- Work request
Your answer is to be every line of the material that includes the string "gutter".

- Data records
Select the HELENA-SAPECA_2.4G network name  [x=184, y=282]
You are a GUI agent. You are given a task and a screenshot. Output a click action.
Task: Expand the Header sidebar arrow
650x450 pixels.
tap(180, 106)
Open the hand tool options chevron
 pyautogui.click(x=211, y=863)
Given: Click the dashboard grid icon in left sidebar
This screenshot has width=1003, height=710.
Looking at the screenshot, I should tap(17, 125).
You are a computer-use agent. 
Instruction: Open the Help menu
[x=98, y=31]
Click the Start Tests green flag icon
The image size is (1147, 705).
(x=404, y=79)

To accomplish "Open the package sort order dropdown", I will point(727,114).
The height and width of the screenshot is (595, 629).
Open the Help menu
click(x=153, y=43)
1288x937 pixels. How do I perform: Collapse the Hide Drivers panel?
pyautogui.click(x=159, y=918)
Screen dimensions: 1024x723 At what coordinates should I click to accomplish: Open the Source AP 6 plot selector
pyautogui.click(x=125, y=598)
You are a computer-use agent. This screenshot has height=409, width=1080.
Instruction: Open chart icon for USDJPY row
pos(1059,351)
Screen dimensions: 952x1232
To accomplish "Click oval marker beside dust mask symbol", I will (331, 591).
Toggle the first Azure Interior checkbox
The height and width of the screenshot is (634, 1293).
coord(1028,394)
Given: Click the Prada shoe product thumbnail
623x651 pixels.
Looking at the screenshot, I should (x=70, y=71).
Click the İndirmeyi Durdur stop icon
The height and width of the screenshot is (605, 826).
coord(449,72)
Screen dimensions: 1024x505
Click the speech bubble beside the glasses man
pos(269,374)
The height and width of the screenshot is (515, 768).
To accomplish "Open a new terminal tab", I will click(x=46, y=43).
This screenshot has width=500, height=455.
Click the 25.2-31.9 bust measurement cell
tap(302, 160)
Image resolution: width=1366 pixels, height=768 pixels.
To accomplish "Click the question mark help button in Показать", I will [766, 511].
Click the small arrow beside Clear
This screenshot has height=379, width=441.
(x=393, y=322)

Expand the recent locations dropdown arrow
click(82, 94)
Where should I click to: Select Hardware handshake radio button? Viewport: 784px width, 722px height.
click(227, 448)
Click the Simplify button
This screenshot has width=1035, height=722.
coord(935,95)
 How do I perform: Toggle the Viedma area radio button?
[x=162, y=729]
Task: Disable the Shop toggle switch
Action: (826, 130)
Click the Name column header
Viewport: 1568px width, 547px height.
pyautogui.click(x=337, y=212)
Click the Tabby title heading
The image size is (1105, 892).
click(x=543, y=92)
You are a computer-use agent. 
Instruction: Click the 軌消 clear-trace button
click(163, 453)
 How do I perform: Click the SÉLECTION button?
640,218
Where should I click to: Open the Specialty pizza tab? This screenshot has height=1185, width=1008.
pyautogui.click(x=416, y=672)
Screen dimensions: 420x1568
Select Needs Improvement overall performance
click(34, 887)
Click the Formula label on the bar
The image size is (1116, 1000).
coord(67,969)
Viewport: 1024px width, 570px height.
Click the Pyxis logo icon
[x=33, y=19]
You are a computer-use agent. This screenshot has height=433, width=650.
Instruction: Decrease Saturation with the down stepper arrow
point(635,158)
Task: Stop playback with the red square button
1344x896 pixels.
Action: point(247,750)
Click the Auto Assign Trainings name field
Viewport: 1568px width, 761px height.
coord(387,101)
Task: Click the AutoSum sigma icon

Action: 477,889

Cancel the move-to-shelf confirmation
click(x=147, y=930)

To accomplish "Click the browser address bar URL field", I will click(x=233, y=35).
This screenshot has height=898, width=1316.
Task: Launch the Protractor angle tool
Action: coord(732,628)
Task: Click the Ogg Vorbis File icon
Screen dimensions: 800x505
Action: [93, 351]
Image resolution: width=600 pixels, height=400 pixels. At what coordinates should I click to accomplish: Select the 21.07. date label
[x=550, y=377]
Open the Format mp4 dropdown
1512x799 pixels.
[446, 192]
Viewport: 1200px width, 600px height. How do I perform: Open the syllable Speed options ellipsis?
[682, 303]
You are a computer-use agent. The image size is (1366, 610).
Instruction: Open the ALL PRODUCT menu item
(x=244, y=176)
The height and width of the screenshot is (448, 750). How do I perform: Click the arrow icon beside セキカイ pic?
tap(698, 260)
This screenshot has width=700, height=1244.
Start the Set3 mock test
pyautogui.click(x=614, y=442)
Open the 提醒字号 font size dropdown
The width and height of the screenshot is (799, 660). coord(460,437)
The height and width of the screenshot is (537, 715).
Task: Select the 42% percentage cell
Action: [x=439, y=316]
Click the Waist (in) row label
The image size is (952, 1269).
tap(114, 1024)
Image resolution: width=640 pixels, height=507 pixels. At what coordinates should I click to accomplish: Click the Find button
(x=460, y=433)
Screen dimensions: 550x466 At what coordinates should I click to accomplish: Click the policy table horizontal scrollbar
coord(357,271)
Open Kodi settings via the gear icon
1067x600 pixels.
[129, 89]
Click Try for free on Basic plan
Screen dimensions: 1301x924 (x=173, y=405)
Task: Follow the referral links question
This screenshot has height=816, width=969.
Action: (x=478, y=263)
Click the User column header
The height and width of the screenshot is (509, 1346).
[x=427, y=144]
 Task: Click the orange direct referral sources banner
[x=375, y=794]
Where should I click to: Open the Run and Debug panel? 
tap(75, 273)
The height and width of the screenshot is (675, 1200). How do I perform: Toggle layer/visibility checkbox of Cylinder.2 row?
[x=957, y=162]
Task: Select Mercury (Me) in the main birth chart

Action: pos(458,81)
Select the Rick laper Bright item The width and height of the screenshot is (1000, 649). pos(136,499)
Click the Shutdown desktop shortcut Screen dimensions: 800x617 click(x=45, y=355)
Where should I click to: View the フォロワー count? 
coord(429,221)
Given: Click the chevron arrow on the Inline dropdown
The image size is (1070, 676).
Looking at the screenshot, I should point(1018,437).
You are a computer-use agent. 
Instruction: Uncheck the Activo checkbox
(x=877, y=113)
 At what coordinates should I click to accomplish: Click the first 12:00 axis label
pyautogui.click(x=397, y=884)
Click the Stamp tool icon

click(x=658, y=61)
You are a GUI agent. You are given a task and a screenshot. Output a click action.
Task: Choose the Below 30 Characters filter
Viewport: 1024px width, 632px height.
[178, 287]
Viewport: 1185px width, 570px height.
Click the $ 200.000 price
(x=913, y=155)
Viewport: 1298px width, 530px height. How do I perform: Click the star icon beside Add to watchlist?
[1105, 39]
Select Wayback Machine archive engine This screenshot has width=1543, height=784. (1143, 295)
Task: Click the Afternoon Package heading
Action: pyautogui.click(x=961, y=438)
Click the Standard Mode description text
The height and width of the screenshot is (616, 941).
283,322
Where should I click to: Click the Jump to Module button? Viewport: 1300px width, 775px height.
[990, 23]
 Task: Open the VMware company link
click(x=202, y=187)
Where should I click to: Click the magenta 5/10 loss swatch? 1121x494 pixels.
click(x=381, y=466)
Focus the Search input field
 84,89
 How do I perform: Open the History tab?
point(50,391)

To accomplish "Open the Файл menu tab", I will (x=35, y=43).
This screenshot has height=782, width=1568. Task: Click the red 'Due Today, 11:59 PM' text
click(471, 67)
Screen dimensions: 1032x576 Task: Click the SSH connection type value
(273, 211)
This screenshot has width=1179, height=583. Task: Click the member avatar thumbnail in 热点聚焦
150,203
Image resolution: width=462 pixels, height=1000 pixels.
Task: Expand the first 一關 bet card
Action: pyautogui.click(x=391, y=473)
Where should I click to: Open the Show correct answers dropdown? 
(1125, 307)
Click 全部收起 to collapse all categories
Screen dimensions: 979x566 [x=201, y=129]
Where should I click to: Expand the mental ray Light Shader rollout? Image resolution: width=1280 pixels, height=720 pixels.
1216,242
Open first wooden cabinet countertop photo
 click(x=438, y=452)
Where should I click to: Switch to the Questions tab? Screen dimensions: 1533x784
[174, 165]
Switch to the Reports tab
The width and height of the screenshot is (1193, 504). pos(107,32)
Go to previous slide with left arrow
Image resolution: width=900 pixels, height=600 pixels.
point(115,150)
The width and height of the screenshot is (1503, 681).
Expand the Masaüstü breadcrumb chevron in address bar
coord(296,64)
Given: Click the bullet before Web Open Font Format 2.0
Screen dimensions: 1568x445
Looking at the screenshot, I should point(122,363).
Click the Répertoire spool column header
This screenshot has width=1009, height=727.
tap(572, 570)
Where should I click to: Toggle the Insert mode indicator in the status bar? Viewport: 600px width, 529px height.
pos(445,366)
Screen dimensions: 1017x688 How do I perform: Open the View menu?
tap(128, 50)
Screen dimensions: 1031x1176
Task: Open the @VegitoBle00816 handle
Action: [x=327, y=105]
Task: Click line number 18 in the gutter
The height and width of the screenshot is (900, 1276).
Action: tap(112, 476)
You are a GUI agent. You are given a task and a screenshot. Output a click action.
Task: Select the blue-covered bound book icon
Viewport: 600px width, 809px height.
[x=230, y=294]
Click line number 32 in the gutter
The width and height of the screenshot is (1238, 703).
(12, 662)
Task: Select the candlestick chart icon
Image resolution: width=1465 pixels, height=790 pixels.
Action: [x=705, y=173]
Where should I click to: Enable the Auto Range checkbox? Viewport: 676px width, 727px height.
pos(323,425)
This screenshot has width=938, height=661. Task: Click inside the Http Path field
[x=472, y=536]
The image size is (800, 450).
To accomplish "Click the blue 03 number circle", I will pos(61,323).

- Exercise answer
Task: Click line number 18 in the gutter
Click line number 32 in the gutter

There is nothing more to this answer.